Auf den Baustellen des lateinamerikanischen Staates kommt es immer wieder zu Konflikten zwischen Gewerkschaft und Polizei

Zwei ältere Amerikaner sitzen auf dem Balkon ihrer billigen Unterkunft und blicken auf eine der zahlreichen Baustellen von Panama-Stadt. Die Hauptstadt boomt. Ein Hochhaus nach dem anderen schießt aus dem Boden. »Ich bin seit sechs Monaten hier«, sagt einer der beiden: »Sobald meine Pensionszahlungen eintreffen, kauf ich mir ein kleines Appartement.« Viele amerikanische PensionistInnen setzen sich in Panama zur Ruhe. Wirklich glücklich wirken die wenigsten, aber es ist billiger als in Florida.

Doch die Baustellen standen vorerst still. Airomi Smith, Funktionär der Bauarbeiter-Gewerkschaft wurde am 12. Februar bei einer Demonstration von der Polizei erschossen. Er war bereits der 17. ermordete Gewerkschafter im jüngsten Arbeitskonflikt. Die Protestierenden begehrten gegen die rasante Teuerung und die nicht vorhandene Arbeitssicherheit in der Bauindustrie auf. Zwei weitere Bauarbeiter erlitten Schussverletzungen, 47 Personen wurden verhaftet. Am 13. Februar fanden in Reaktion auf den neuerlichen Mord landesweite Proteste und Blockaden von strategischen Punkten statt. Viele solidarisierten sich mit den Gewerkschaftern.

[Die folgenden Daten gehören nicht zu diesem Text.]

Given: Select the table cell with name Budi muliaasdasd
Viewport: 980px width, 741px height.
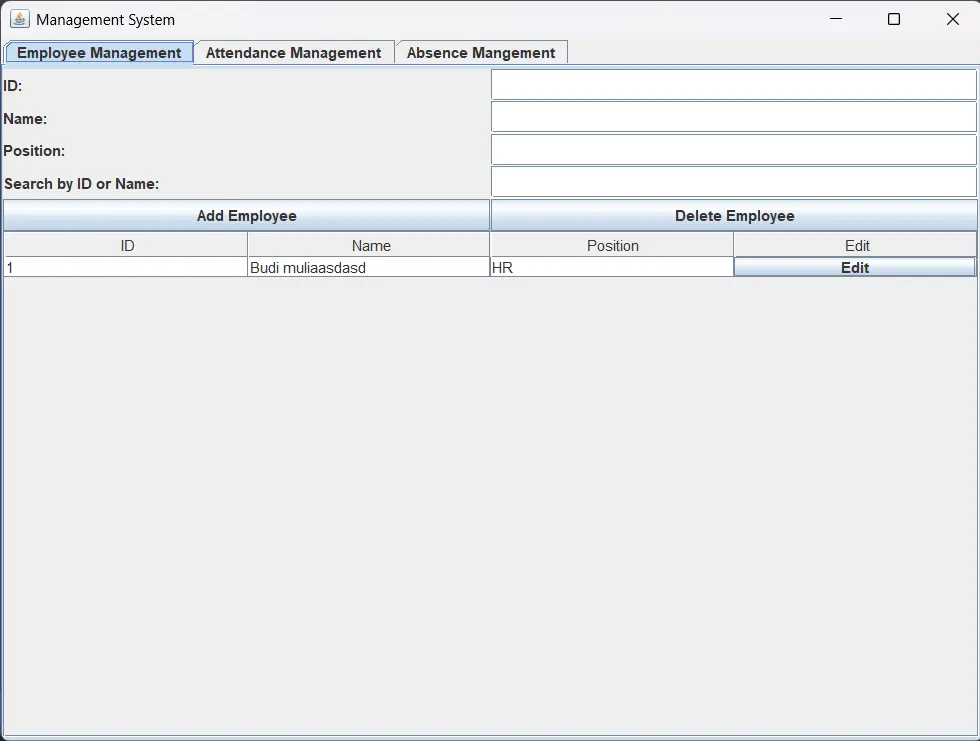Looking at the screenshot, I should pyautogui.click(x=368, y=268).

Begonnen hat der Konflikt im März 2007, als aufgrund der steigenden Unfallraten auf den Baustellen der erste Streik ausgerufen wurde. Erste Todesopfer folgten. Am 21. August fand schließlich ein landesweiter Bauarbeiterstreik statt, der zu nahezu 100 Prozent befolgt wurde. Auch neun Jahre nach der offiziellen Rückgabe des Panamakanals durch die USA scheint das kleine mittelamerikanische Land nicht zur Ruhe zu kommen.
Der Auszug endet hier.